It is worth highlighting that, in both Judgments, the CJEU clearly stressed the exceptional powers that the Council holds in the area of State aid enforcement--which, in my view, comes to further strengthen, consolidate and perpetuate the monopoly of State aid enforcement held by the Commission.
 
This is particularly clear in certain passages of the reasoning followed by the CJEU, which:
39 [...] held, after recalling the central role which the FEU Treaty reserves for the Commission in determining whether aid is incompatible with the internal market, that the third subparagraph of Article 108(2) TFEU covers an exceptional and specific case, meaning that the power conferred upon the Council by that provision is clearly exceptional in character (see, to that effect, Case C‑110/02 Commission v Council [2004] ECR I‑6333, paragraphs 29 to 31) and, accordingly, that the third subparagraph of Article 108(2) TFEU must necessarily be interpreted strictly (see, by analogy, Case C‑510/08 Mattner [2010] ECR I‑3553, paragraph 32, and Case C‑419/11 Česká spořitelna [2013] ECR I‑0000, paragraph 26)
72 [...] the power granted to the Council under the third subparagraph of Article 108(2) TFEU applies only within the limits indicated by that provision, namely where exceptional circumstances exist (see, to that effect, Case C‑122/94 Commission v Council [1996] ECR I‑881, paragraph 13) [C-111/10 at paras 39 and 72, emphasis added].

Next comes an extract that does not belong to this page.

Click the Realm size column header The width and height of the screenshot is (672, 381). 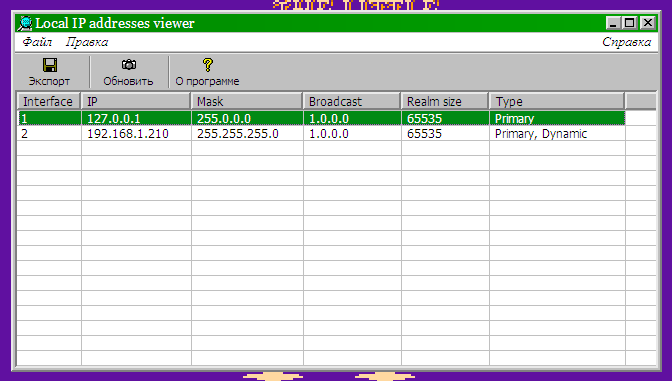[445, 102]
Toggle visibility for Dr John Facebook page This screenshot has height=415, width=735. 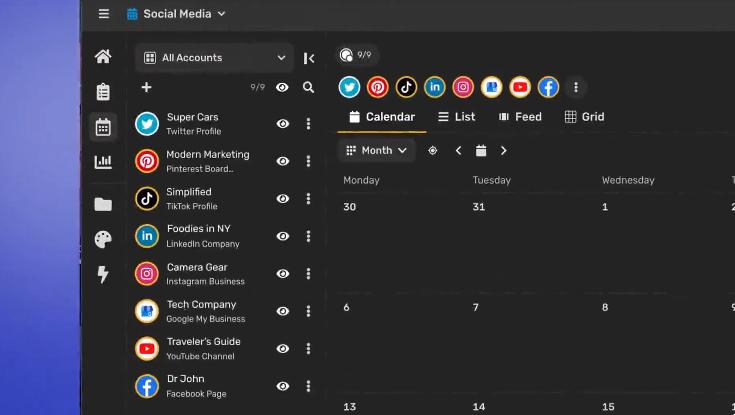(x=283, y=386)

And further stressed that:
48 As the Court held in paragraphs 29 to 31 of Case C‑110/02 Commission v Council [2004] ECR I‑6333, the intention of the EC Treaty, in providing through Article 88 EC for aid to be kept under constant review and monitored by the Commission, is that the finding that aid may be incompatible with the common market is to be arrived at, subject to review by the General Court and the Court of Justice, by means of an appropriate procedure which it is the Commission’s responsibility to set in motion. Articles 87 EC and 88 EC thus reserve a central role for the Commission in determining whether aid is incompatible. The power conferred upon the Council in the area of State aid by the third subparagraph of Article 88(2) EC is exceptional in character, which means that it must necessarily be interpreted strictly (see also, to that effect, the judgment of 4 December 2013 in Case C‑111/10 Commission v Council [2013] ECR I‑0000, paragraph 39) [C-272/12 at para 48, emphasis added].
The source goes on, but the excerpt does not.